** Start of Document text **

Nevertheless, these irrigation estimations are typically retrieved on a monthly time scale, and for pixels of several km², which is insufficient for irrigation scheduling, in terms of both spatial and temporal resolution. In the last thirty years, synthetic aperture radar (SAR) has shown a high potential to retrieve soil moisture from backscattering coefficients [24,25,26,27,28]. With the recent launch of the Sentinel constellation, several teams have been working on the development of high resolution SSM products, based on the synergetic use of Sentinel-1 radar data, and optical observations from Sentinel-2 or Landsat-8 [29,30,31,32,33,34,35,36]. Greifeneder et al. [37] have also used Sentinel-1 data to detect soil moisture anomalies. The relevant retrieval algorithms are based either on the inversion of a radiative transfer model, or on a machine learning approach. The approach proposed by El Hajj et al. [31] has recently been implemented to produce maps of soil moisture on an operational basis, in different regions of the globe. This work was carried out within the frame of the THEIA program (French land data center,, and has for the first time provided the opportunity for irrigation retrieval at the scale of individual fields.
While Earth observation can now provide an estimate of SSM at fine temporal and spatial scales, crop water requirements at the plot scale are commonly estimated by water budget models. The FAO-56 dual crop coefficient model [38,39,40] is a simple and efficient approach for this purpose. The model based on the estimate of water losses due to evapotranspiration (ET). The crop ETc is obtained by modulating the ET of the vegetation of a reference crop (ET0), through the use of a crop coefficient (Kc). Most of the effects of weather conditions are incorporated into ET0, whereas Kc varies according to the characteristics of the crop. The ETc can be reduced according to the water balance to obtain the adjusted ET of the crop (ETcadj). In the dual crop coefficient approach, the ET is partitioned into evaporation (E) and transpiration (T). Since the early nineties [41], the parameter Kc has been related to remotely sensed vegetation indexes. More recently, the relationship between Kc and the vegetation index has been widely studied [42,43,44,45,46,47,48,49]. This combination has been used to develop irrigation scheduling tools [50,51,52,53], which are now reaching a good level of operational reliability, when combined with the 5-day/10 m spatial resolution data provided by the Sentinel-2 A and B constellation. However, the tools that compute a water budget cannot be run automatically, because they rely on user inputs to provide the parameters relevant to their real irrigation schedules.

** End of Document text **
** Start of Data entries **

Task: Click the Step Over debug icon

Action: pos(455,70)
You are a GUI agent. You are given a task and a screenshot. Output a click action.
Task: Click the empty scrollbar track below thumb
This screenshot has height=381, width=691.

** End of Data entries **

What the task requires -> Quote the entire passage on satellite soil moisture estimates and irrigation scheduling, word for word. The material isn't needed here.

Expected answer ->
Nevertheless, these irrigation estimations are typically retrieved on a monthly time scale, and for pixels of several km², which is insufficient for irrigation scheduling, in terms of both spatial and temporal resolution. In the last thirty years, synthetic aperture radar (SAR) has shown a high potential to retrieve soil moisture from backscattering coefficients [24,25,26,27,28]. With the recent launch of the Sentinel constellation, several teams have been working on the development of high resolution SSM products, based on the synergetic use of Sentinel-1 radar data, and optical observations from Sentinel-2 or Landsat-8 [29,30,31,32,33,34,35,36]. Greifeneder et al. [37] have also used Sentinel-1 data to detect soil moisture anomalies. The relevant retrieval algorithms are based either on the inversion of a radiative transfer model, or on a machine learning approach. The approach proposed by El Hajj et al. [31] has recently been implemented to produce maps of soil moisture on an operational basis, in different regions of the globe. This work was carried out within the frame of the THEIA program (French land data center,, and has for the first time provided the opportunity for irrigation retrieval at the scale of individual fields.
While Earth observation can now provide an estimate of SSM at fine temporal and spatial scales, crop water requirements at the plot scale are commonly estimated by water budget models. The FAO-56 dual crop coefficient model [38,39,40] is a simple and efficient approach for this purpose. The model based on the estimate of water losses due to evapotranspiration (ET). The crop ETc is obtained by modulating the ET of the vegetation of a reference crop (ET0), through the use of a crop coefficient (Kc). Most of the effects of weather conditions are incorporated into ET0, whereas Kc varies according to the characteristics of the crop. The ETc can be reduced according to the water balance to obtain the adjusted ET of the crop (ETcadj). In the dual crop coefficient approach, the ET is partitioned into evaporation (E) and transpiration (T). Since the early nineties [41], the parameter Kc has been related to remotely sensed vegetation indexes. More recently, the relationship between Kc and the vegetation index has been widely studied [42,43,44,45,46,47,48,49]. This combination has been used to develop irrigation scheduling tools [50,51,52,53], which are now reaching a good level of operational reliability, when combined with the 5-day/10 m spatial resolution data provided by the Sentinel-2 A and B constellation. However, the tools that compute a water budget cannot be run automatically, because they rely on user inputs to provide the parameters relevant to their real irrigation schedules.